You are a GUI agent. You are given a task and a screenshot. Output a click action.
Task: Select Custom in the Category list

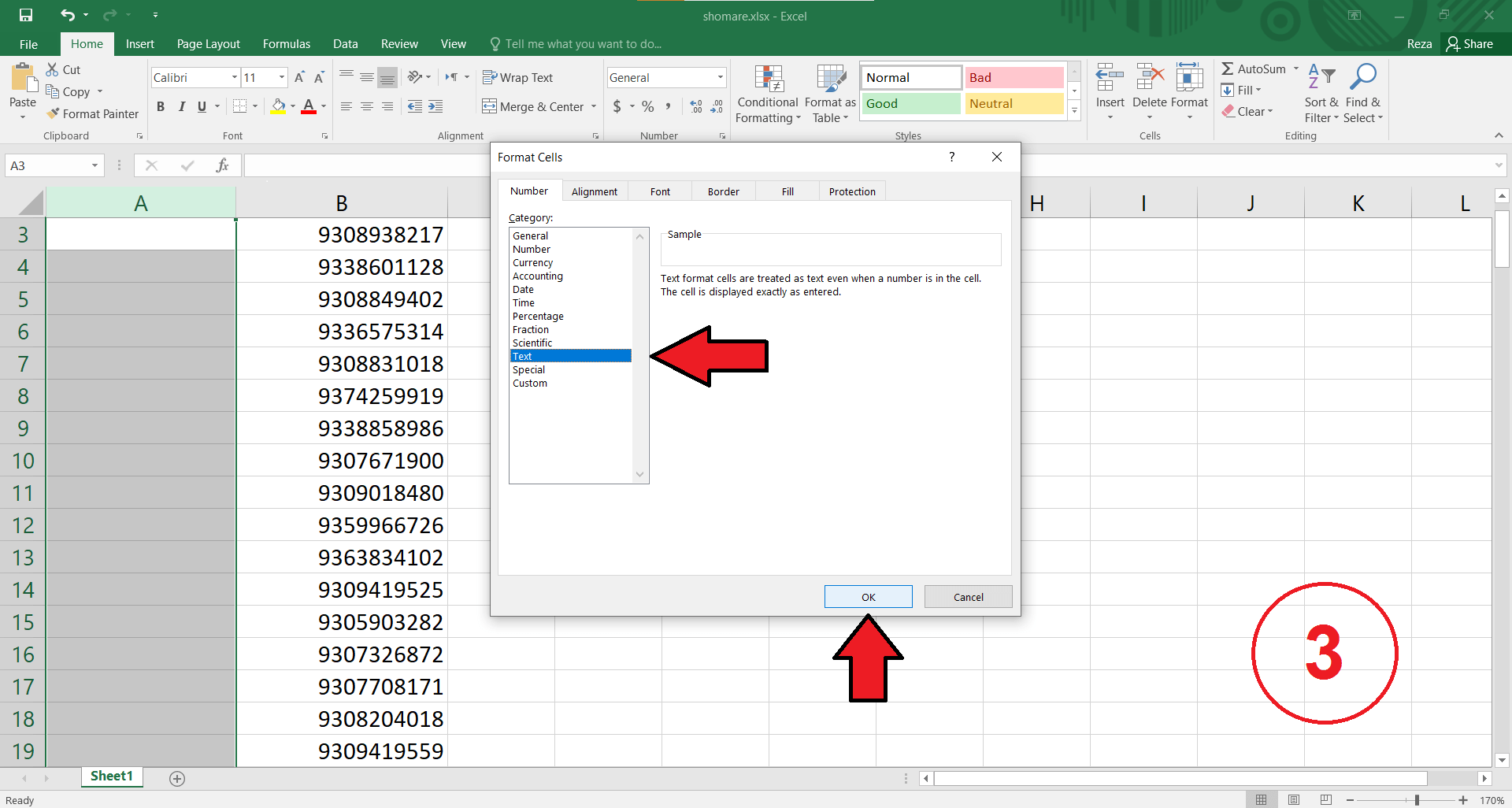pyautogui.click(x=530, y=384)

* * *

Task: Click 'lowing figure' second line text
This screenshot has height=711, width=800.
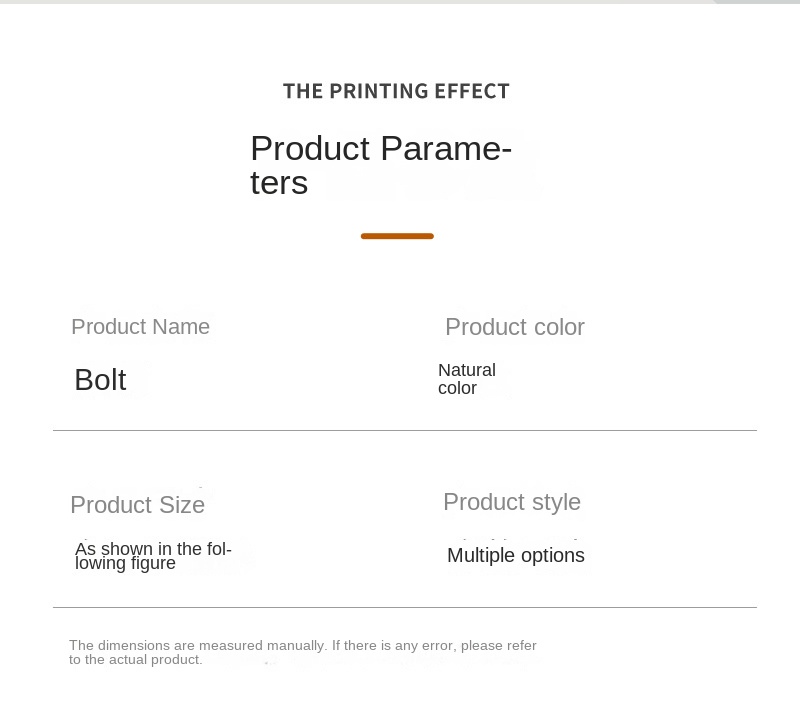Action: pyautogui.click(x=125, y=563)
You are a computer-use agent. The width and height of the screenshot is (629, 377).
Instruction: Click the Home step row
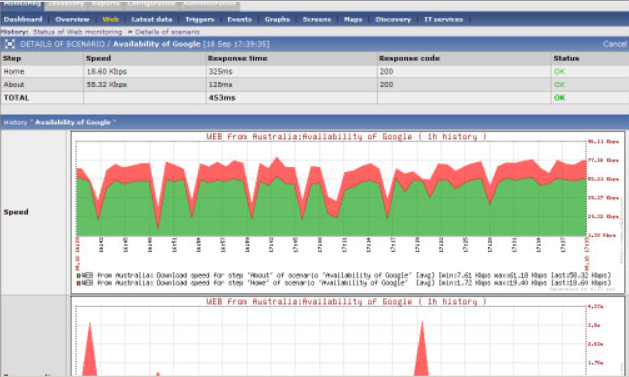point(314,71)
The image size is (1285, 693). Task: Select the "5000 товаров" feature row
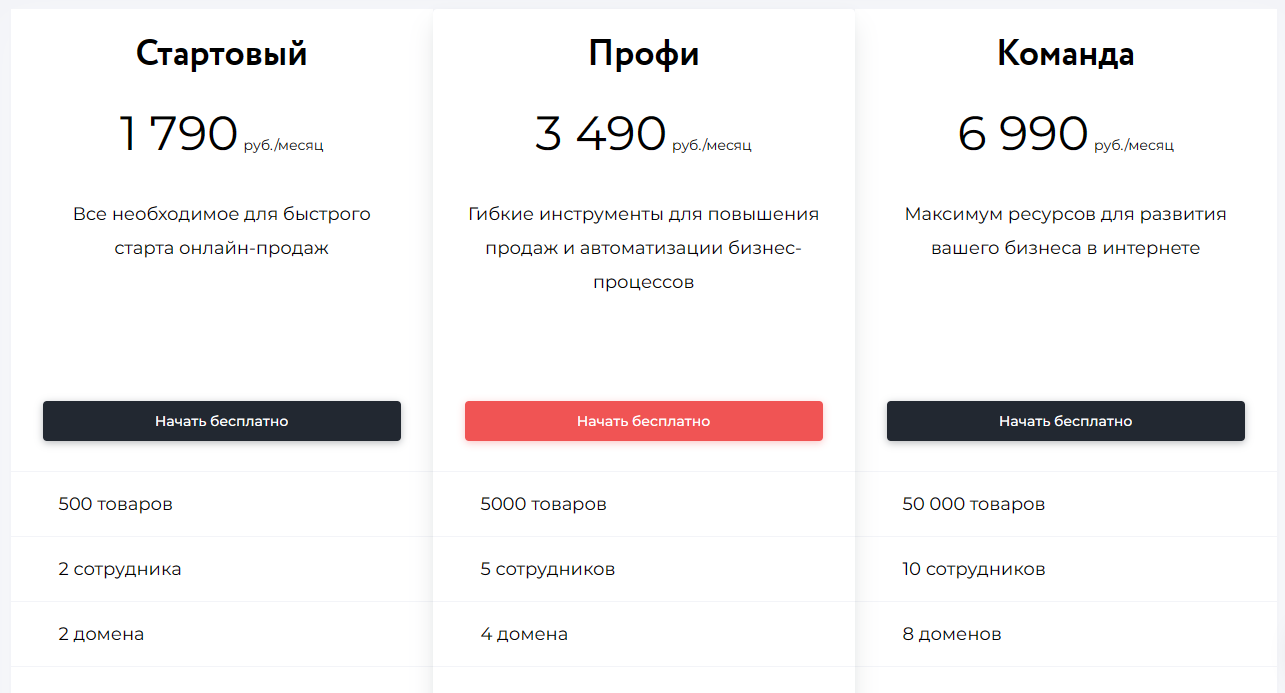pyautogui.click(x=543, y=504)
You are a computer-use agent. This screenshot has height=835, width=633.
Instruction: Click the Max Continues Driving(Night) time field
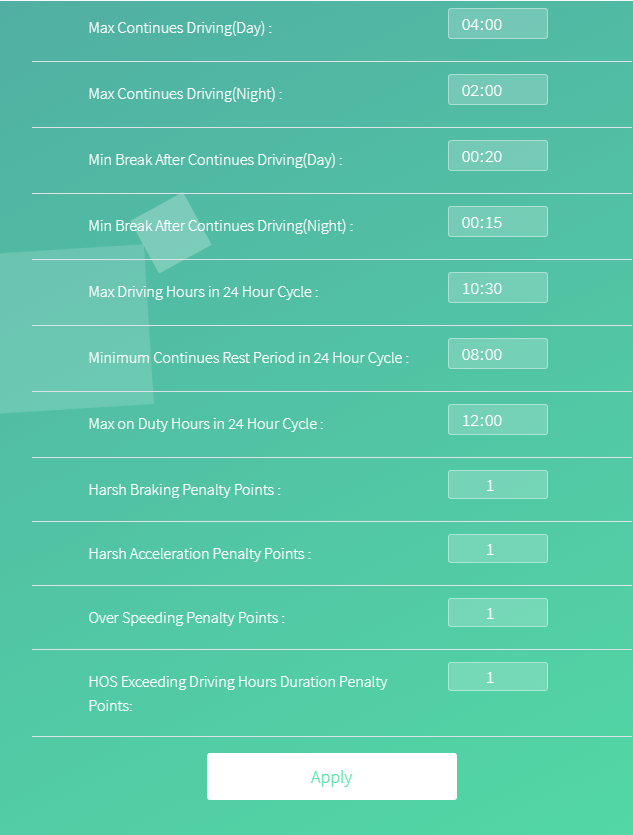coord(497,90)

* * *

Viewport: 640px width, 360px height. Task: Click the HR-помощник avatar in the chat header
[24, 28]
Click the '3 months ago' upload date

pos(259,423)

## The problem
Find and copy each line above that includes the string "computer".

## Task output
You are a computer-use agent. The width and height of the screenshot is (629, 377).
You are a computer-use agent. This screenshot has height=835, width=633.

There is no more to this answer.